I am going to be using complex SELECT queries on a table that is going to be updated pretty often. Should I use delayed inserts for that table? If so how long is the delay?
Should I use the RieserFS filesystem? Is there anything else I can read online that would help me? Is the MyISAM table type suitable for this?
Posted: Wed Mar 08, 2006 9:07 pm
by josh
agtlewis wrote:Should I use delayed inserts for that table? If so how long is the delay?
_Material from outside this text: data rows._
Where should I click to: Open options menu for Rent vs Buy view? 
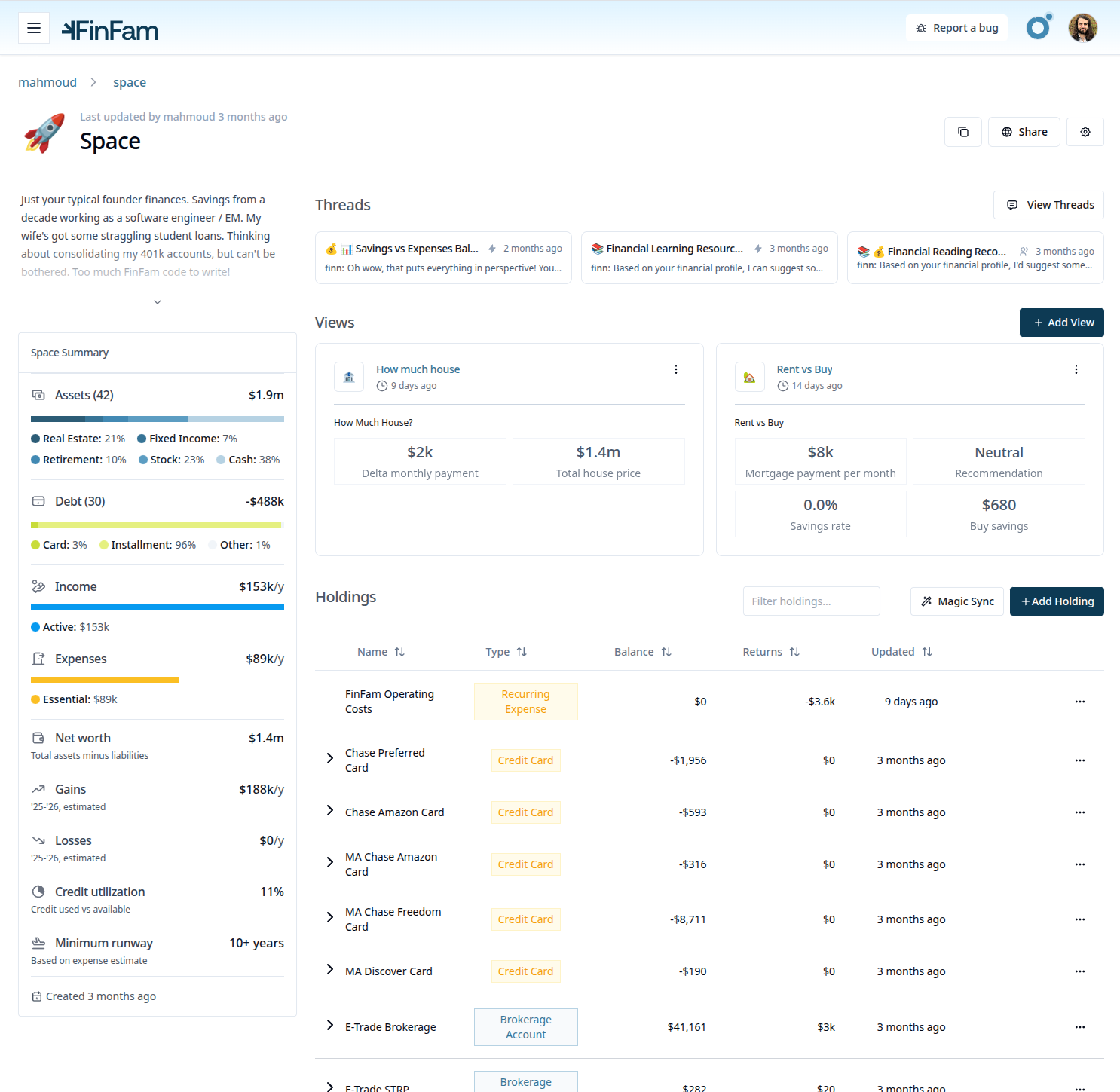pyautogui.click(x=1076, y=369)
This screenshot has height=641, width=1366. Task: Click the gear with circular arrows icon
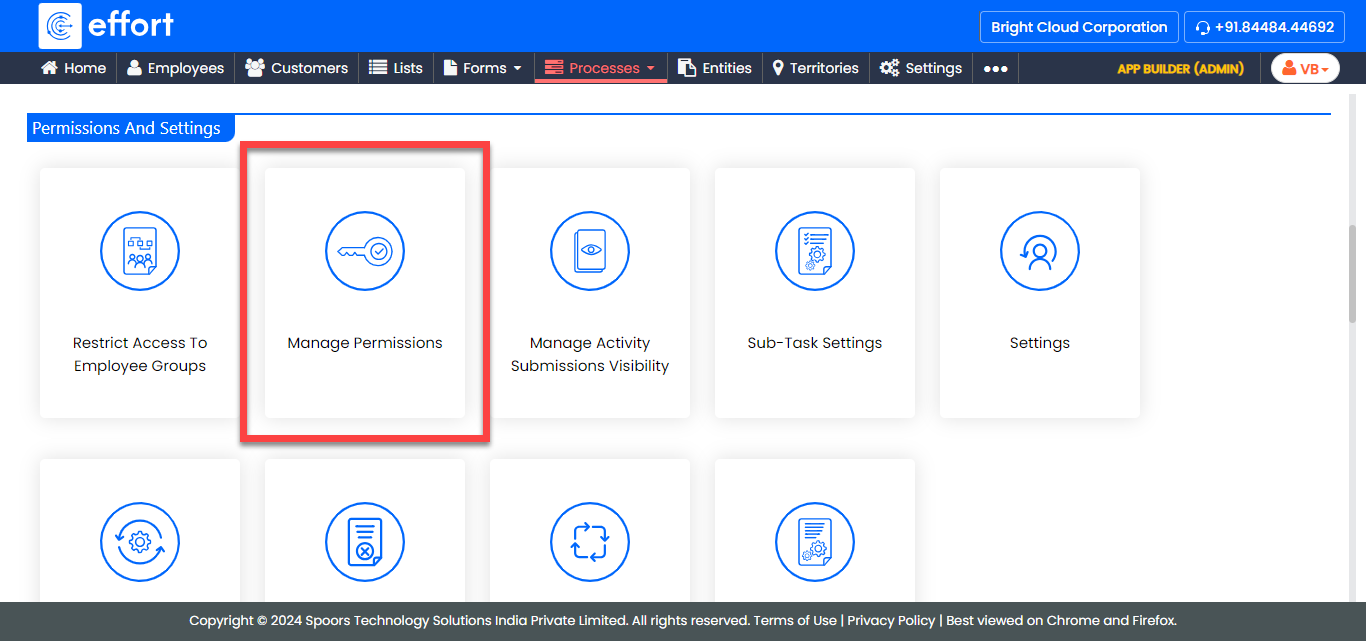point(140,543)
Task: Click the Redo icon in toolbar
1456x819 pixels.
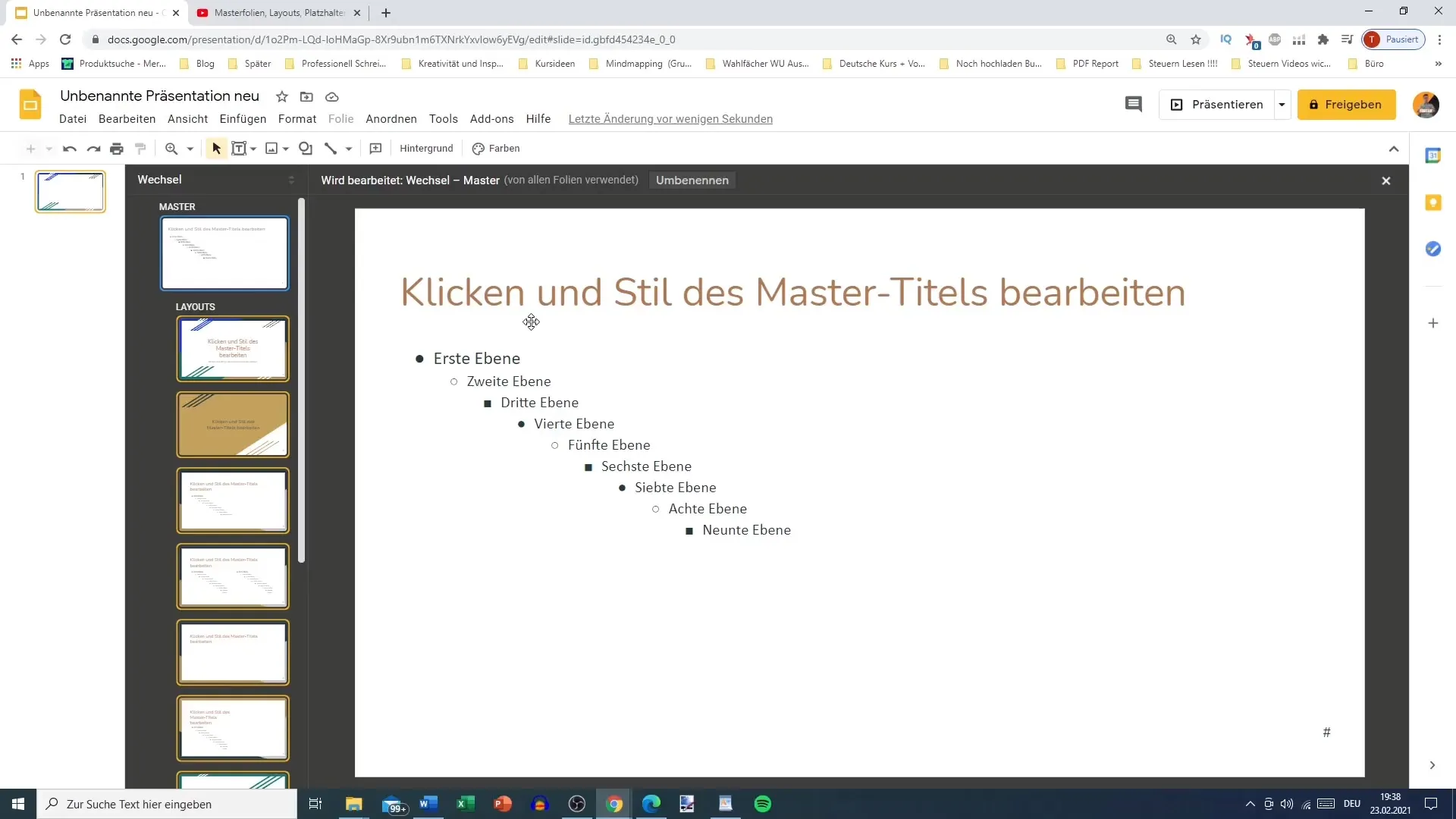Action: 93,148
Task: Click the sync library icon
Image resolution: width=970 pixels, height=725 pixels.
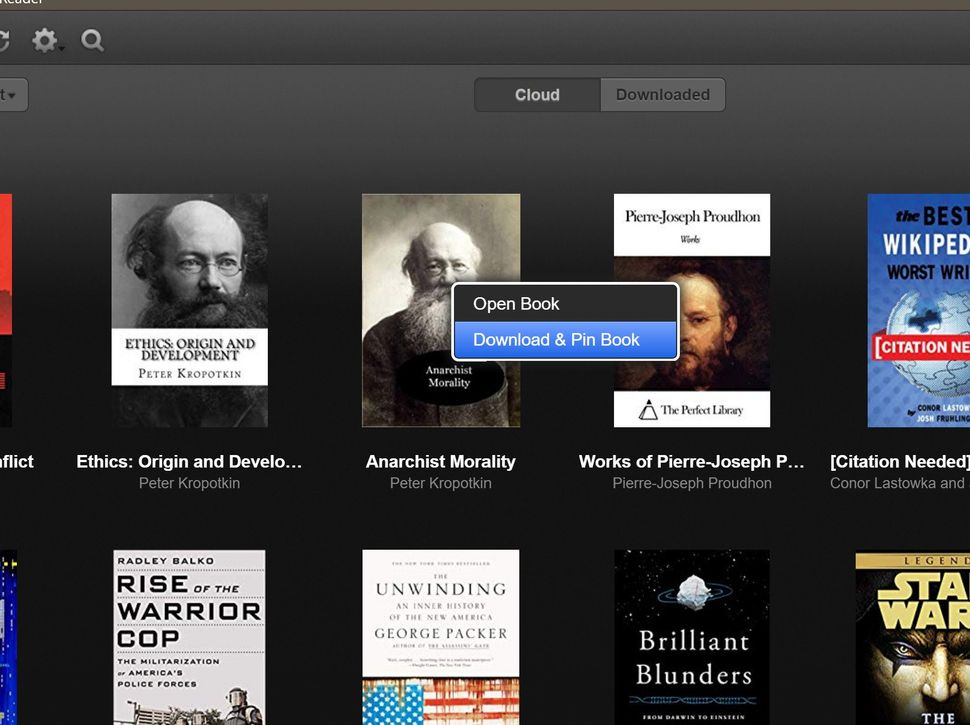Action: pos(5,41)
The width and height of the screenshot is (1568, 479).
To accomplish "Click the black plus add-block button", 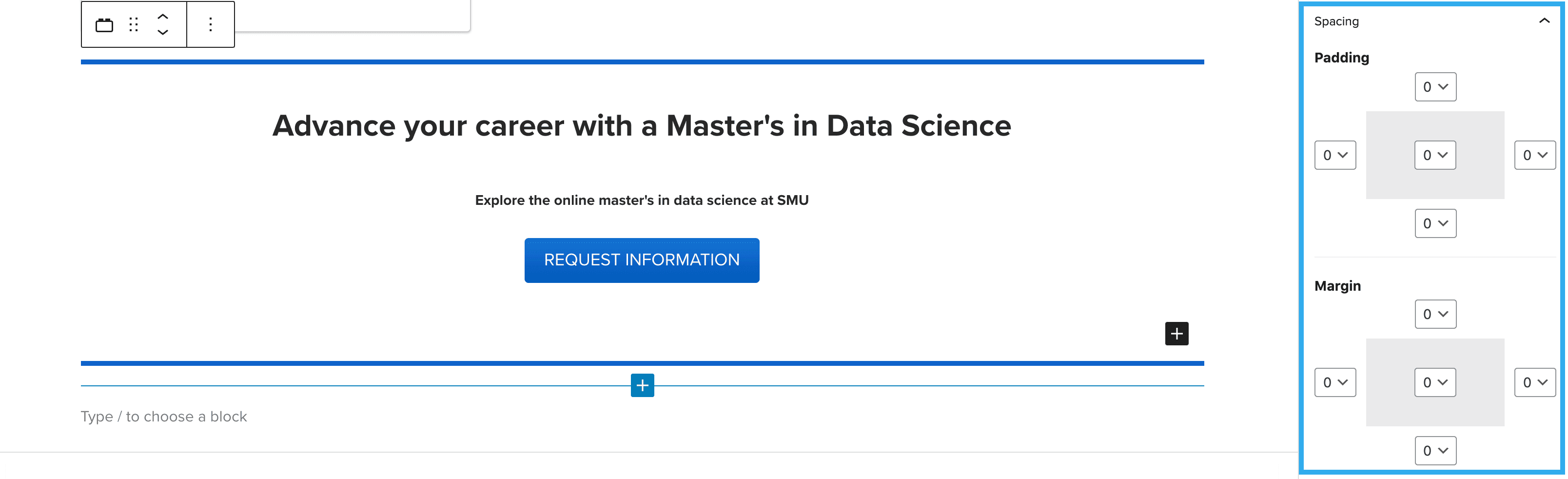I will (1176, 334).
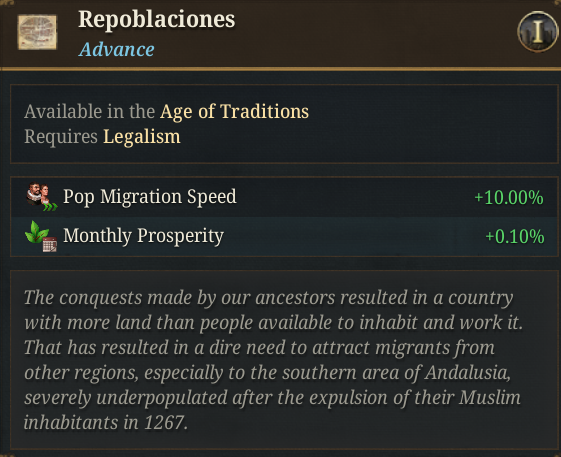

Delayed queries depend on the context, I use them for:
updating post counts on forums
updating the last login time
Updating the total number of views on an image in a photo-gallery
logging the page view for a database driven stats program
I don't use them for:
updating passwords
writing session data
etc..
Generally if the data being delayed past another page view by the same user is going to be a problem (for example writing session data that the user us logged in, but the user requesting another page before that session data is even finally written), then I would not use delayed.
Another option is low_priority and high_priority, these tell mysql where to place items in the queue, high_priority queries jump the queue, while low_priority queries are pushed back in the queue as new queries come in. You can combine delayed and low_priority where appropriate. Something like selecting content to build a page is a candidate for a high_priority, while something like updating the content in an admin panel is typical of a query deserving of low_priority.
The actual amount of delay based on all of this depends on the amount of traffic in mysql's queue. If you're dealing with 5-6 queries a second a delayed query will execute rather quickly usually, but then again if your server is being overloaded with queries your delayed query could hang around for a while before being executed.
Posted: Wed Mar 08, 2006 9:23 pm
by Benjamin
Ok thank you for explaining that. I figured it worked that way but I didn't know for sure.